In the CY 2021 MPFS final rule, CMS created a third category of criteria for adding services to the Medicare list of telehealth services on a temporary basis following the end of the COVID-19 PHE. The use of this category was extended through December 31, 2023. This will further facilitate continuity of care for recipients and data collection to inform future proposals.
CMS is also revising the regulatory definition of “interactive telecommunications system” to permit the use of audio-only communications technology for mental health telehealth services under certain conditions when provided to beneficiaries located in their home. Mental illness is often a leading cause of pregnancy-related deaths and plays a significant role in our country’s maternal mortality crisis. ACOG believes strengthening telehealth policies such as remote patient monitoring to advance maternal health from all angles. Expanding this definition will give patients who may not possess audio-visual technology, lack digital literacy skills, or do not feel comfortable utilizing video due to the sensitive nature of mental health information more readily available access to vital mental health services. Furthermore, CMS is finalizing their proposal to allow opioid treatment programs (OTPs) to provide counseling and therapy services via audio-only communication after the COVID-19 PHE.
ACOG and many of our medical specialty counterparts have been working to reduce burdens against obtaining treatment for opioid and substance use disorder (SUD). With these proposals finalized, we believe such changes will help promote better access to opioid, SUD, and mental health treatment for all patients.
CMS is finalizing their proposal to not require CMS-frequency limits for the COVID-19 vaccine. Given to continuing impact of the COVID-19 PHE on practices, physicians, and patients, ensuring that life-saving vaccines are available to Medicare beneficiaries is critical. Frequency limits typically are required for a preventive test, immunization or vaccine to be an exception from physician self-referral law’s referral and billing prohibitions.

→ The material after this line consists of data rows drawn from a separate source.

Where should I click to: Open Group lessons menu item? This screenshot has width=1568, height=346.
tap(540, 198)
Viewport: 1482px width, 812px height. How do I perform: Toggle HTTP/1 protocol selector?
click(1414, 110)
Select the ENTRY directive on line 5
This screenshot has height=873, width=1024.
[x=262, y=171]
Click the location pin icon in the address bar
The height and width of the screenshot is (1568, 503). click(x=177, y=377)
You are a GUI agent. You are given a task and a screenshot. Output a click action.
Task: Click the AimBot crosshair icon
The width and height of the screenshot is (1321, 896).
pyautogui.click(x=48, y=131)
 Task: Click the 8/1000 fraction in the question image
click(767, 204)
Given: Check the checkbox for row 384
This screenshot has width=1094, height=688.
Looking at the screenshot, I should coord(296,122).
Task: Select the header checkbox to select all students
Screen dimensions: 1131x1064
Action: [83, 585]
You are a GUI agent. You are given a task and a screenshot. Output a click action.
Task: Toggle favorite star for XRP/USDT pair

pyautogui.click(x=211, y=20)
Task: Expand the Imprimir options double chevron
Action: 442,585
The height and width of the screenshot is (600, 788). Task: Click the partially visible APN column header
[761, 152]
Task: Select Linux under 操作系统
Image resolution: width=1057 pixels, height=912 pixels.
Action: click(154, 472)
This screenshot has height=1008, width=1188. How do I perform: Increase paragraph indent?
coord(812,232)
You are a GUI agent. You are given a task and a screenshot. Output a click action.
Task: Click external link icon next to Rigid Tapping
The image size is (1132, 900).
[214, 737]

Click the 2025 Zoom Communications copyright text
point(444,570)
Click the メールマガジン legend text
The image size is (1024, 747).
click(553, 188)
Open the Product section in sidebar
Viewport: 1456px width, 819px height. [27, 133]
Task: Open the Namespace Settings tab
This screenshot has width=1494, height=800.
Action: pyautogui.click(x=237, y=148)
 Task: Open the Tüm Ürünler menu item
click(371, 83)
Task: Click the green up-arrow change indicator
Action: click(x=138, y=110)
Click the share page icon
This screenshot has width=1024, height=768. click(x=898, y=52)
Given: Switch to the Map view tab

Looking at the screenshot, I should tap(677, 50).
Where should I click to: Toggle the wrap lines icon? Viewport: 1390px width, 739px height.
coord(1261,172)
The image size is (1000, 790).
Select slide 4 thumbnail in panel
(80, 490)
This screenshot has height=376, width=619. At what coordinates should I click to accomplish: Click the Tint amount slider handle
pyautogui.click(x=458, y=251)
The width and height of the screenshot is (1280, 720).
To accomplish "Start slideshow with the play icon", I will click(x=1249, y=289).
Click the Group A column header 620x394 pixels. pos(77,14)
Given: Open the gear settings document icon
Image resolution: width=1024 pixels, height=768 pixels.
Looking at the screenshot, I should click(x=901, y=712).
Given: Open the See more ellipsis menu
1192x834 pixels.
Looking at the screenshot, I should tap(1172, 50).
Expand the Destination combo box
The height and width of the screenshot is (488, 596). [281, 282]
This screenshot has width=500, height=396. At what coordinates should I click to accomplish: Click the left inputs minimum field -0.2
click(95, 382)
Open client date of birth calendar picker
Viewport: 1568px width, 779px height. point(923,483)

By removing this requirement for COVID-19 vaccines, CMS in ensuring that there is no impediment on vaccine availability for beneficiaries. This remains important as variants emerge in the patient population and potential booster vaccinations are required for many patients.
The COVID-19 PHE has had substantial impacts on practices and physicians, including reporting requirements for accountable care organizations (ACOs) participating in the Medicare Shared Savings Program (MSSP). To mitigate these impacts and help participating physicians transition to these requirements, CMS is finalizing to allow ACOs to continue reporting through the CMS Web Interface through 2023 and to not require ACOs to report on at least one eCQM/MIPS CQM for performance year 2023.
Authorized by the Medicare Access and CHIP Reauthorization Act of 2015 (MACRA), the Quality Payment Program (QPP) is an incentive program that includes two participation tracks: the Merit-Based Inceptive Payment System (MIPS) and Advanced Alternative Payment Models (APMs). As the QPP evolves, CMS is implementing a new reporting mechanism called MIPS Value Pathways (MVPs) to reward high-quality of care for patients and increase opportunity for Advanced APM participation. These MVPs allow for a more cohesive participation experience by connecting activities and measures from the four MIPS performance categories that are relevant to a specialty, medical condition, or population. However, transitioning to MVPs and digital quality measurement, like other aspects of health care, has been impacted by the COVID-19 PHE. Despite this, CMS is finalizing a transition deadline to digital quality measurement in CY 2025 and subgroup reporting for multispecialty practices. Additionally, CMS is moving forward with a 75-point performance threshold for the 2024 MIPS performance year.